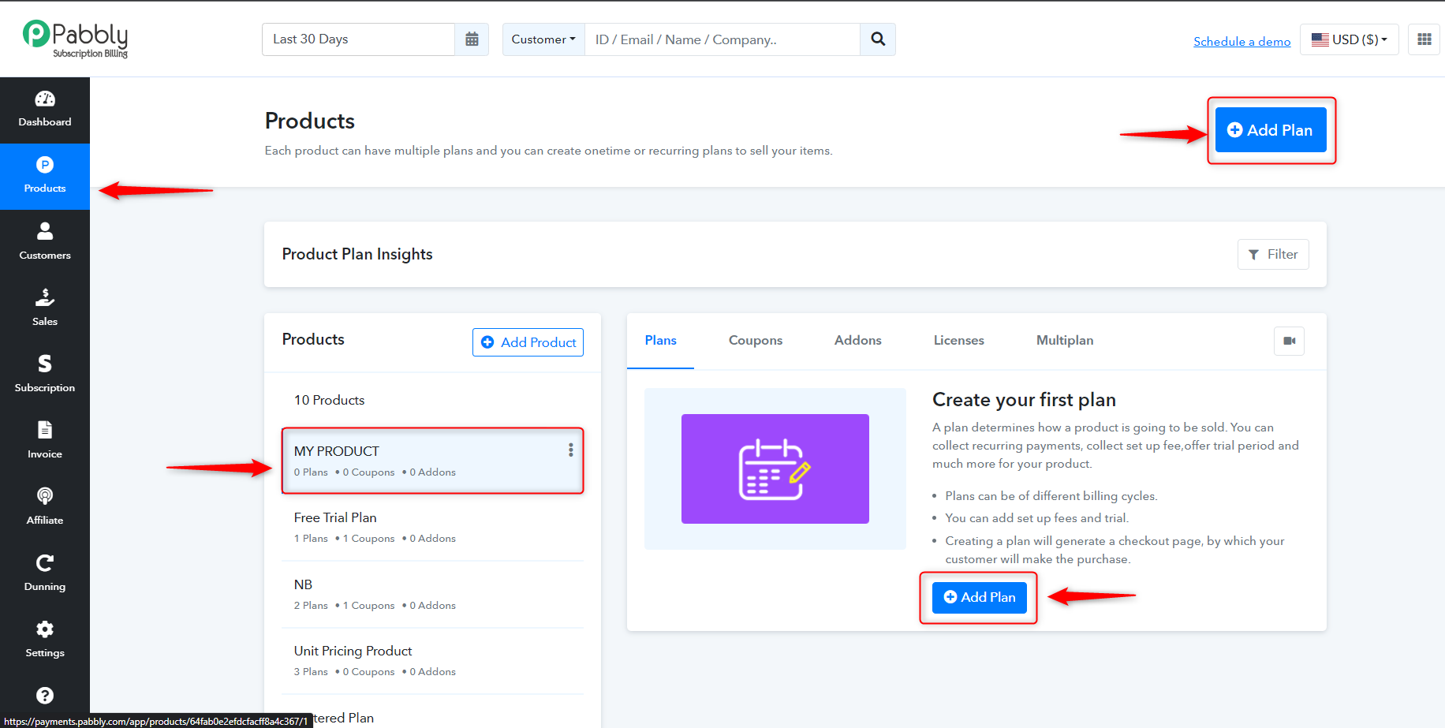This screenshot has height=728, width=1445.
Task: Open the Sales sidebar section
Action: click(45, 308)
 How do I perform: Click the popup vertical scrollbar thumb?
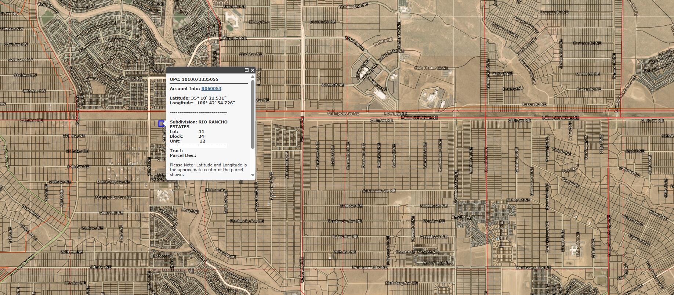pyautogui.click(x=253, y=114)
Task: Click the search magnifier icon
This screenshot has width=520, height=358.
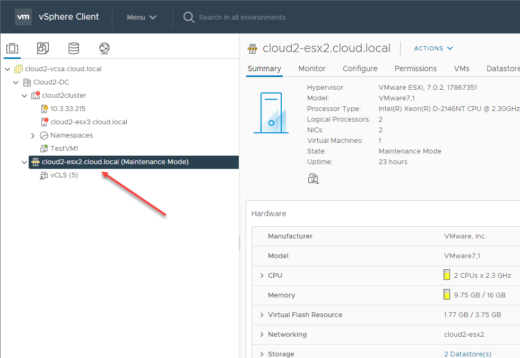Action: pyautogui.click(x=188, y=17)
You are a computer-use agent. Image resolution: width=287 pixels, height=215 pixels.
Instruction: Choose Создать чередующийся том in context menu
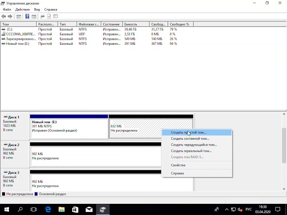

- **Exercise prompt**
Please quote every line of the entries above word for word, leaving out the pictures.

- **Output for this task**
This screenshot has height=728, width=1445.
Task: Open the Sales sidebar section
Action: click(45, 308)
 How do I perform: Click the popup vertical scrollbar thumb?
pyautogui.click(x=253, y=114)
Task: Click the search magnifier icon
This screenshot has width=520, height=358.
Action: pyautogui.click(x=188, y=17)
You are a computer-use agent. Image resolution: width=287 pixels, height=215 pixels.
Instruction: Choose Создать чередующийся том in context menu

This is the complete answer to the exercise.